Most of White Sox traveling party gets COVID-19 vaccine

More than 90% of the traveling party for the Chicago White Sox got the COVID-19 vaccine after their home opener, moving the team closer to meeting Major League Baseball’s threshold for relaxing some of the protocols put in place for the pandemic.

Showing an unusual amount of transparency for the sport, the White Sox announced the step before Sunday’s game against the Kansas City Royals. The team said in a release that "virtually the entire" traveling party had received the one-dose Johnson & Johnson vaccine, and general manager Rick Hahn put the number at "well in excess of 90%."

"We got to an extraordinarily high percentage of those eligible participating and we couldn’t be happier with that," Hahn said.

In its release, the team thanked the city, the Chicago Department of Public Health and Rush University Medical Center for their help with the vaccinations.

Major League Baseball and the players’ association sent a memo to players and staff last month that said some of the sport’s coronavirus-related restrictions would be eliminated once 85% of the team’s major league players and primary field staff are vaccinated. The memo said players and staff are considered fully vaccinated two weeks after the one-dose vaccine.

[Records from a collection]
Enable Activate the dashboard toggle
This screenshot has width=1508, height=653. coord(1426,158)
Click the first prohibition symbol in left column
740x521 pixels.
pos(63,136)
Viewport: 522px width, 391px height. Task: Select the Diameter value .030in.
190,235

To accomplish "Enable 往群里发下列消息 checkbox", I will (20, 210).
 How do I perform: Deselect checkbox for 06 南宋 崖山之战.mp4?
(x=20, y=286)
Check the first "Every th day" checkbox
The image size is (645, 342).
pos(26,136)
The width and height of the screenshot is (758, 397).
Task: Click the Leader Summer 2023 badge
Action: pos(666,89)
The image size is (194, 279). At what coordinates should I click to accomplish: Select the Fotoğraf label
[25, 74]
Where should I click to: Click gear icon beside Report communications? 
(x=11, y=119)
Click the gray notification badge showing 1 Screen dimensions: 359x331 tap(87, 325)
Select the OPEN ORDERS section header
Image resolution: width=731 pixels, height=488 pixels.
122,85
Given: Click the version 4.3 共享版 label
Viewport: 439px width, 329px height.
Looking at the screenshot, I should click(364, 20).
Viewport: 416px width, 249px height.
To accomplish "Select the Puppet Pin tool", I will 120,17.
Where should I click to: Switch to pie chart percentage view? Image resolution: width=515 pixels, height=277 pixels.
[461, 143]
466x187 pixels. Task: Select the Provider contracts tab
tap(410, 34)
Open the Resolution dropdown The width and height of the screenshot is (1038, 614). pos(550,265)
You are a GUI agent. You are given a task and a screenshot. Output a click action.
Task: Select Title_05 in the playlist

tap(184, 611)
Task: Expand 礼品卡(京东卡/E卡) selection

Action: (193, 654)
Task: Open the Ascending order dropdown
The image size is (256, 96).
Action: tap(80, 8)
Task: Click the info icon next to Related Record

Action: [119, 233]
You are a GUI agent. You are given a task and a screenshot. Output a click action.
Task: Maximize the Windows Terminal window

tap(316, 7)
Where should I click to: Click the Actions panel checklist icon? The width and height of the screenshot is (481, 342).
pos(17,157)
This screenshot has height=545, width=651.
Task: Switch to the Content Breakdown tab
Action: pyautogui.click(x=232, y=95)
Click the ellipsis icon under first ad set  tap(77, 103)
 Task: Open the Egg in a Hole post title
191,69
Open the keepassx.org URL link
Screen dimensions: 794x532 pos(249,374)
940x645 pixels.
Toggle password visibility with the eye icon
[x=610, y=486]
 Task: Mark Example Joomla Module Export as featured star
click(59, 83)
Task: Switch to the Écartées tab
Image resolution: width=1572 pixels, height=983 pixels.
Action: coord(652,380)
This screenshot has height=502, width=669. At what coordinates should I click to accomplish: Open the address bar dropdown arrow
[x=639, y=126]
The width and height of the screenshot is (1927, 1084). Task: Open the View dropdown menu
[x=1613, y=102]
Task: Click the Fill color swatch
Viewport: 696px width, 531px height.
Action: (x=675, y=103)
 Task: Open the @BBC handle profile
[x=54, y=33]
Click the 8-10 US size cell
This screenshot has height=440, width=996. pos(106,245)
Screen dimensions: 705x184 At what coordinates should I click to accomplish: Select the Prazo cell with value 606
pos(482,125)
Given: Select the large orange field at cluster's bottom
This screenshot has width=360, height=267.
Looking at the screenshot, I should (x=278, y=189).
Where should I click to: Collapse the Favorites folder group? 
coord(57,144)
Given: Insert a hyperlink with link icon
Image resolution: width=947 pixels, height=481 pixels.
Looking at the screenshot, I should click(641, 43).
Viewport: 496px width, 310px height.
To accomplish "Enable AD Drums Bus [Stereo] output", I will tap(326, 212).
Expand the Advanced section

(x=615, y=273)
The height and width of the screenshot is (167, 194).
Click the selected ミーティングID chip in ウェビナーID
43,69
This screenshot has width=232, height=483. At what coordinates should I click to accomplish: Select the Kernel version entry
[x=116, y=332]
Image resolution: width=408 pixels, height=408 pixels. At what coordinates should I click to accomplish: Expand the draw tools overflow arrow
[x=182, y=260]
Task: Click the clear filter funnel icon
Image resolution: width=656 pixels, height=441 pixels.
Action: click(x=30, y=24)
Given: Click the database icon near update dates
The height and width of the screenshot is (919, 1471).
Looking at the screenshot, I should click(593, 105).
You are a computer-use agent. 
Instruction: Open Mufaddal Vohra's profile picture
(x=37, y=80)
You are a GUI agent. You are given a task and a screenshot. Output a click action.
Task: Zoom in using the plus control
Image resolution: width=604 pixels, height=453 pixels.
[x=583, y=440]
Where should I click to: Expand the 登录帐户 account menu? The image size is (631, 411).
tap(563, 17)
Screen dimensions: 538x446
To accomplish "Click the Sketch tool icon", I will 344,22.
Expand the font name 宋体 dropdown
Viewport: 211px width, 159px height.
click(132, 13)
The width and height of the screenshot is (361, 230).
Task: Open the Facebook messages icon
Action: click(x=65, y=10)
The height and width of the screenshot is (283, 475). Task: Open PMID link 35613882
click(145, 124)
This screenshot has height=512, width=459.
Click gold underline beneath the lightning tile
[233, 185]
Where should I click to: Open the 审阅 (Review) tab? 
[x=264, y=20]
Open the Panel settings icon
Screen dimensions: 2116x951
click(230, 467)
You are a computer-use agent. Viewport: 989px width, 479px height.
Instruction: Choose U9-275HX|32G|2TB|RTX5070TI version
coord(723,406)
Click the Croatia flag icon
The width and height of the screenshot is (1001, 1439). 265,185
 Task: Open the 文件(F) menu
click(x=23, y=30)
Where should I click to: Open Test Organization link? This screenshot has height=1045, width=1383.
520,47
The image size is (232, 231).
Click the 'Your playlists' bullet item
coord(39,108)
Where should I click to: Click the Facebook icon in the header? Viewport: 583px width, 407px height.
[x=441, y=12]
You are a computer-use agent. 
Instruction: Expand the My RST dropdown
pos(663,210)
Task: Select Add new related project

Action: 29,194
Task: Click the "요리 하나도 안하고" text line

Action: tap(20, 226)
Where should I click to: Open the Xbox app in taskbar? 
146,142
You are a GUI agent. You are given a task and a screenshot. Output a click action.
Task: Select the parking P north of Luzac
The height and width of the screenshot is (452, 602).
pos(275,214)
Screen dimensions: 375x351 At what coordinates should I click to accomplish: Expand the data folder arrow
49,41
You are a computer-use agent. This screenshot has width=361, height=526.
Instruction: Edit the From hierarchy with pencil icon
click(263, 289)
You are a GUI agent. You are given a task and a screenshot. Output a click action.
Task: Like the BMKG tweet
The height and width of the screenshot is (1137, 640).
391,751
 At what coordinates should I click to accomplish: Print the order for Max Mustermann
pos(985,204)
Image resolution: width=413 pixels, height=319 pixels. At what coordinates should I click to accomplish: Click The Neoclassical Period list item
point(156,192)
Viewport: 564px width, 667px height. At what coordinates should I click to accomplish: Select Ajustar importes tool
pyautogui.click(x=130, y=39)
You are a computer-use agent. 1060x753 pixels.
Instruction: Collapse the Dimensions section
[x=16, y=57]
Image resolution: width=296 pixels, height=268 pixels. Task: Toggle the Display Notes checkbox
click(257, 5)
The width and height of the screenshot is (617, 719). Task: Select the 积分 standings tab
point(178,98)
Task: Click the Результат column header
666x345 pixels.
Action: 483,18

YOUR TASKS:
1 – Could you reproduce word for word the passage of the White Sox vaccine article between "In its release, the" and "the one-dose vaccine.", inclusive?
2 – According to the White Sox vaccine article, which vaccine did the team's traveling party receive?
3 – Carry the White Sox vaccine article forward from its final sentence.

EXERCISE RESULTS:
1 –
In its release, the team thanked the city, the Chicago Department of Public Health and Rush University Medical Center for their help with the vaccinations.

Major League Baseball and the players’ association sent a memo to players and staff last month that said some of the sport’s coronavirus-related restrictions would be eliminated once 85% of the team’s major league players and primary field staff are vaccinated. The memo said players and staff are considered fully vaccinated two weeks after the one-dose vaccine.

2 – The one-dose Johnson & Johnson vaccine.

3 –
While the White Sox got most of their traveling party vaccinated on Thursday, Hahn said they haven’t met the 85% threshold because it also includes players and staff at the club’s alternate site in Schaumburg. But he thinks the organization will reach 85% "in the coming weeks."

In the meantime, under MLB protocols, there are individual benefits to the vaccine for players and staff. Fully vaccinated people who have close contact with someone with COVID-19 do not have to quarantine unless they exhibit symptoms.

"I think it’s pretty cool to see that all the guys pretty much went in there and got the vaccine for everybody else," said shortstop Danny Mendick, a vaccinated player. "You know what I mean? It helps for families, for road trips and different things like that. It shows that everyone has bought in."

For Hahn, the team’s vaccination program had at least one benefit very specific to his job.

"When my phone rings and it’s (head athletic trainer) James Kruk on the other end, it’s more likely to be an actual baseball injury than it is something COVID-related, having dealt with all of last summer and spring this year with that risk," Hahn said. "I would say that there’s actually a little bit of comfort in spending our time talking about hamstrings instead of the pandemic."